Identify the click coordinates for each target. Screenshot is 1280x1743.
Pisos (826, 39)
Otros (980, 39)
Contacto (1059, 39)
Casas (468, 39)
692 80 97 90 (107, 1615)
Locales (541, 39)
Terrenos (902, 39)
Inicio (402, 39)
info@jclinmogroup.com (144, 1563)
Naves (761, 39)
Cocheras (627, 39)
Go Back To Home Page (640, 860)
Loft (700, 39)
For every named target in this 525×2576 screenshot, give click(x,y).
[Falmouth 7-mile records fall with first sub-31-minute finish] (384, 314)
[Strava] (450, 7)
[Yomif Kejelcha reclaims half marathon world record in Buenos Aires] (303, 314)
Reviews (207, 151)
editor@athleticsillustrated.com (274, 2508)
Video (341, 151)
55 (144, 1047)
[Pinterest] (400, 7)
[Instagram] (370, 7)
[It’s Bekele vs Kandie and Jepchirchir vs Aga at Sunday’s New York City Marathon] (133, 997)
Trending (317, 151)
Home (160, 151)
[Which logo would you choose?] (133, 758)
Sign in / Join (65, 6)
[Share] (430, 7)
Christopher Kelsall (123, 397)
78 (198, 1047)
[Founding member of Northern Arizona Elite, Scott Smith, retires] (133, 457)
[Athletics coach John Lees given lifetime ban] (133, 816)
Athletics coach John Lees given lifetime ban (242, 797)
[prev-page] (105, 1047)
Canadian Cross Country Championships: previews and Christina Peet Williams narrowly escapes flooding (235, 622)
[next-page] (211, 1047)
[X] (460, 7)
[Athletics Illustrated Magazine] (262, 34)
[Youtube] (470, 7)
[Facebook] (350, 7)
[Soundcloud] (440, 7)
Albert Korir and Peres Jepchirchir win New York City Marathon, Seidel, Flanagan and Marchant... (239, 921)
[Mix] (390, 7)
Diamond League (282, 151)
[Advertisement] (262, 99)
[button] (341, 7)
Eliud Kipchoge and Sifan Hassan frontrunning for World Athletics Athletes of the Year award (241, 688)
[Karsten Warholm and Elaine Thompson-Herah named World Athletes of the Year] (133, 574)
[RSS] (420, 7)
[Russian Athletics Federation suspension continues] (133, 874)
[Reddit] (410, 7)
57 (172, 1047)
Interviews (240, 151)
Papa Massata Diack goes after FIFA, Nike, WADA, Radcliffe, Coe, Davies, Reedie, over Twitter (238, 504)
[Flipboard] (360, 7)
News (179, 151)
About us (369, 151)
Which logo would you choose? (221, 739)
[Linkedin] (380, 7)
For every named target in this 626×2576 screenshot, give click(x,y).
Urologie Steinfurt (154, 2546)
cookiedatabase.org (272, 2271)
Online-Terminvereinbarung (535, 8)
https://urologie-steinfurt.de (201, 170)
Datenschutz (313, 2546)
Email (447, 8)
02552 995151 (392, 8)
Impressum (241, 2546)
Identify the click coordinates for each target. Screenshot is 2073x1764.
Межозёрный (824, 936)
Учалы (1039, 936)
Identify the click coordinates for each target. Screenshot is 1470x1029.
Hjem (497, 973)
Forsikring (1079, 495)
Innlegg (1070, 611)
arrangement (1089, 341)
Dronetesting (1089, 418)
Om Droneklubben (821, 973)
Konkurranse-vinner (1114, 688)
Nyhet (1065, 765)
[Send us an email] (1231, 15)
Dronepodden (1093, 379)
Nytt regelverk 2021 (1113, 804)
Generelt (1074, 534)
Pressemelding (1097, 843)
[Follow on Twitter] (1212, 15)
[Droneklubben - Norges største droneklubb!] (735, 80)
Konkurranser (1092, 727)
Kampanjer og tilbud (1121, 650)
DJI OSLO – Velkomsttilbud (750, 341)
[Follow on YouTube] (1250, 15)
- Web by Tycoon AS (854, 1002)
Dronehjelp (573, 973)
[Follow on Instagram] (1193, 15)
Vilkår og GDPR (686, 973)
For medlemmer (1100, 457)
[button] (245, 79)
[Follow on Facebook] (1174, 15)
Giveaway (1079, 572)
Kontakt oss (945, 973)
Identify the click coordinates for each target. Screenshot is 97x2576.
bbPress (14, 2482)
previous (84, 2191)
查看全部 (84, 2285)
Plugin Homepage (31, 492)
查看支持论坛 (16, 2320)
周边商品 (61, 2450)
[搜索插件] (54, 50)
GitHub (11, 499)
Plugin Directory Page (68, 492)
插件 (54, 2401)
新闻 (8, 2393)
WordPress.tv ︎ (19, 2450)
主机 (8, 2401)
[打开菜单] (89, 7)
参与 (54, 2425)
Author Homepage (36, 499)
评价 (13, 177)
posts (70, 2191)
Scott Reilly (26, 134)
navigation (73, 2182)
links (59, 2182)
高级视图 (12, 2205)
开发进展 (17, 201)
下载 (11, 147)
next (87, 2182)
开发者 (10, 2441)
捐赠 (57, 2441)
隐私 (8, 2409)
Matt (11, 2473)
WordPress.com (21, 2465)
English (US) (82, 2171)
* * * * *
• What is needed
The expected answer is a copy of each line above containing "Lees".

• Solution to this problem
[Athletics coach John Lees given lifetime ban] (133, 816)
Athletics coach John Lees given lifetime ban (242, 797)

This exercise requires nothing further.